According to Damas and Neves, the appropriate configuration of DNS servers, or specifically limiting recursive responses to can reduce variations of this attack (Neves, 2008). 7.15 Defenses possible to prevent becoming an intermediary system Blocking the usage of IP-directed broadcasts is the most effective method in reducing the possibility of a system becoming an intermediary in an amplification attack. Either the internet service provider or the organization itself practices this defensive method. 7.16 Slash dotted and flash crowds Slash dotted and flash crowds refers to large volumes of legitimate system traffic, ultimately slowing or rendering a connection temporarily useless. Slash dotted and or flash crowds may occur when an event occurs that draws attention to a specific web site. Defense against DoS attacks during predictable slash dotted events is possible, as systems may restrict usage of replicated distributed servers. 7.17 Steps taken when DoS attacks occur There are several steps to take after DoS attack detection. The first step involves identifying the type of attack and determine the appropriate countermeasure. Monitoring and capturing packets flowing into the system in search of common attacking types can achieve this task. An Internet service provider may also perform this task upon request if time, skill, and resources are limited. The second step involves applying packet filters appropriate for the type of attack packets coming through. Internet service providers or select routers provide such filters. Unfortunately, not all DoS attacks are preventable or capable of complete stoppage once initiated, without switching to back-up servers or applying new servers with alternative addresses, 7.18 Measures needed to trace DoS attacks There is a variety of measures usable in order to trace the source of packets used in DoS attacks. An Internet service provider may trace the flow of packets to identify the source upon request.
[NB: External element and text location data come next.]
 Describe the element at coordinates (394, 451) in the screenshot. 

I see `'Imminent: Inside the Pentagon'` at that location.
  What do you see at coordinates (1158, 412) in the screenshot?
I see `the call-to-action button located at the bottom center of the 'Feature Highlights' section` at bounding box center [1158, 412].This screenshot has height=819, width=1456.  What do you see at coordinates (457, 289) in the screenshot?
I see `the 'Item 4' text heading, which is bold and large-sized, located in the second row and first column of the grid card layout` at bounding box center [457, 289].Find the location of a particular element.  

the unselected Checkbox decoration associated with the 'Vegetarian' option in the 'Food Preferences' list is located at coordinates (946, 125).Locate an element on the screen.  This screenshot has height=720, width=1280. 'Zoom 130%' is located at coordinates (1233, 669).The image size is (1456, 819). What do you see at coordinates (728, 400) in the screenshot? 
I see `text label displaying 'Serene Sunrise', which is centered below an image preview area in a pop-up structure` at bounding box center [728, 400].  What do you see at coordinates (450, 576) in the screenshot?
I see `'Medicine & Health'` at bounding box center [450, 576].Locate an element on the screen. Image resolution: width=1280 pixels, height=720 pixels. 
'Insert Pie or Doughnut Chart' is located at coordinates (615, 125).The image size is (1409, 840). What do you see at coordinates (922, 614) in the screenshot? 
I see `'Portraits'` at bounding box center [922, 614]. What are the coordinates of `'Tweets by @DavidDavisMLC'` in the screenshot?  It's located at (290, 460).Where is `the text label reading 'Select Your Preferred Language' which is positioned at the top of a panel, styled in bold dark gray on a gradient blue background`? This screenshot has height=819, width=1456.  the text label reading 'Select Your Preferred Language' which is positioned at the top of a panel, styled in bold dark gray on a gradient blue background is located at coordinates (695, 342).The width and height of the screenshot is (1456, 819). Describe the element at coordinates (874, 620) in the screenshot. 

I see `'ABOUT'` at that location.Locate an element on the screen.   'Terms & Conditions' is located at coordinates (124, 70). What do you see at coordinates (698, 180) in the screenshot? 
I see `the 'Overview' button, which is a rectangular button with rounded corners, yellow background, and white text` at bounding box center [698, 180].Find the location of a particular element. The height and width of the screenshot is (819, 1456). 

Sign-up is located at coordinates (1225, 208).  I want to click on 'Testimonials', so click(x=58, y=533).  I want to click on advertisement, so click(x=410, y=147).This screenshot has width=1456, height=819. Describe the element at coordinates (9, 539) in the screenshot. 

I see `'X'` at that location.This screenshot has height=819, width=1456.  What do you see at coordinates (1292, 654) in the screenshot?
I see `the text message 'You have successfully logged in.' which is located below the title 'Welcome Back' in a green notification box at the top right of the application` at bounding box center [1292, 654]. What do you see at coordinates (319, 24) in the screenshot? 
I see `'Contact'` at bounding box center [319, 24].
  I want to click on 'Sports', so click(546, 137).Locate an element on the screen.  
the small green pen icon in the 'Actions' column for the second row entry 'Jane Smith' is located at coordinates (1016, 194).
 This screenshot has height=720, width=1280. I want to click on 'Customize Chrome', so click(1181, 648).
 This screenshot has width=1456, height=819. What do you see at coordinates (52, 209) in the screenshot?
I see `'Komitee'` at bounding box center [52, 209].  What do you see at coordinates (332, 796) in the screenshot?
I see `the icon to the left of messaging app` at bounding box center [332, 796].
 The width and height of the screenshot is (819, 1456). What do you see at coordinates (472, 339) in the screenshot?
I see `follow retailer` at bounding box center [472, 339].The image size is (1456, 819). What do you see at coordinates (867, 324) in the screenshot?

Unfortunately, packets used with spoofed addresses is a time consuming and costly practice for organizations and service providers alike. Overall, the process of tracing packets is not easy to accomplish due to the level of cooperation required between the corporation and owners of the victimized network and systems. References DAVID MOORE, C. S. (2006). Inferring Internet Denial-of-Service Activity. ACM Transactions on Computer Systems, 115-138. Neves, J. D. (2008). Preventing Use of Recursive Nameservers in Reflector Attacks. Network Working Group. Stallings, W., & Brown, L. (2015). Computer Security: Principles and Practice. Upper Saddle River: Pearson.